* [Description of the task] Would you retype, word for word, the line with "Given: Click the Creative Insights Pro icon" and each line after it to the end of the entries below, leaving the pictures out?

Recorded data
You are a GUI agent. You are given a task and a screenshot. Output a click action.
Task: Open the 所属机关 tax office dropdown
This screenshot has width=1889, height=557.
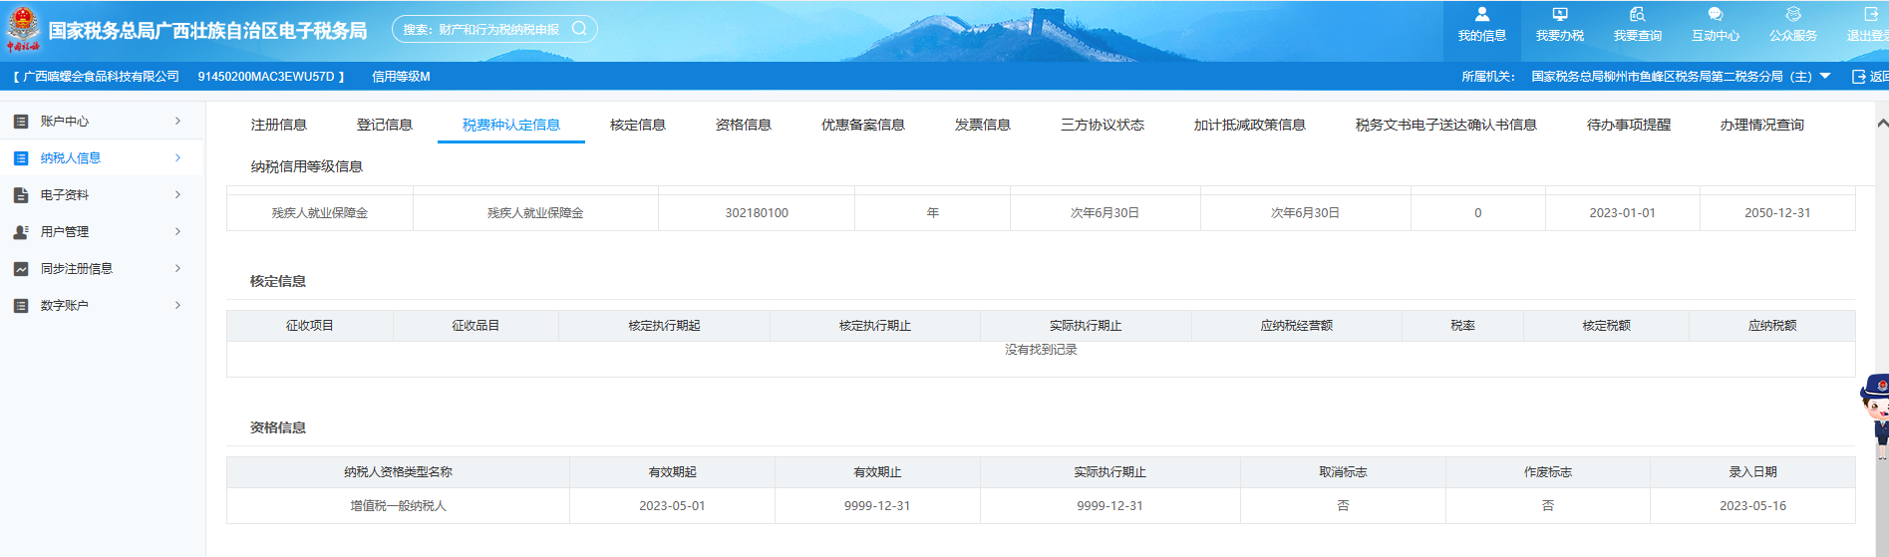point(1825,77)
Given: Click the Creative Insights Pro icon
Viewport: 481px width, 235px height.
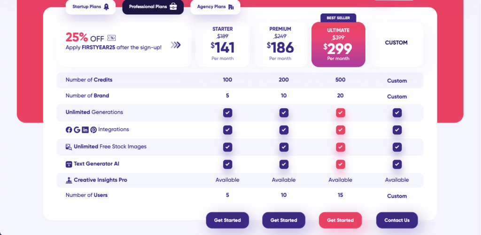Looking at the screenshot, I should click(x=69, y=180).
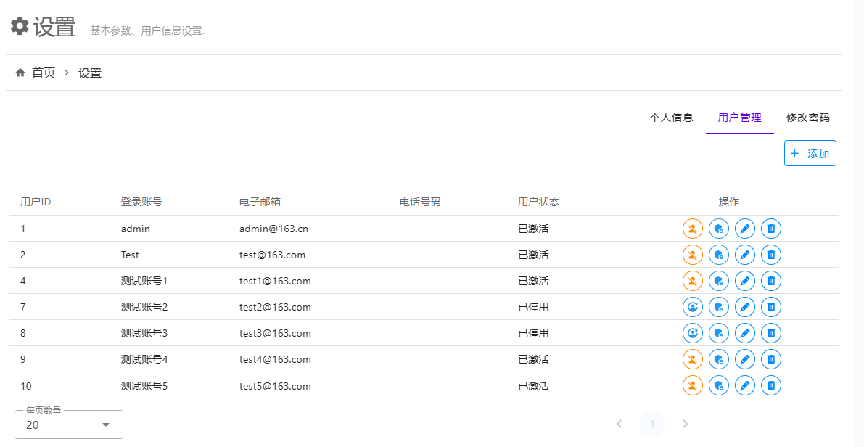Go to next page with right chevron
This screenshot has width=864, height=447.
[685, 424]
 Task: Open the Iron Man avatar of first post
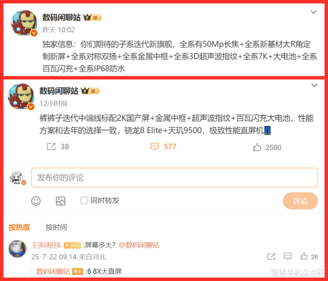point(24,23)
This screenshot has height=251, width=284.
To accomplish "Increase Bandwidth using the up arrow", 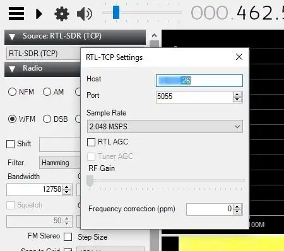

* [Exercise response]
Given: Click the Creative Insights Pro icon
Viewport: 481px width, 235px height.
Looking at the screenshot, I should click(x=69, y=180).
Go to next page with right chevron
This screenshot has width=864, height=447.
[685, 424]
 Task: Open the Iron Man avatar of first post
point(24,23)
This screenshot has height=251, width=284.
To accomplish "Increase Bandwidth using the up arrow", 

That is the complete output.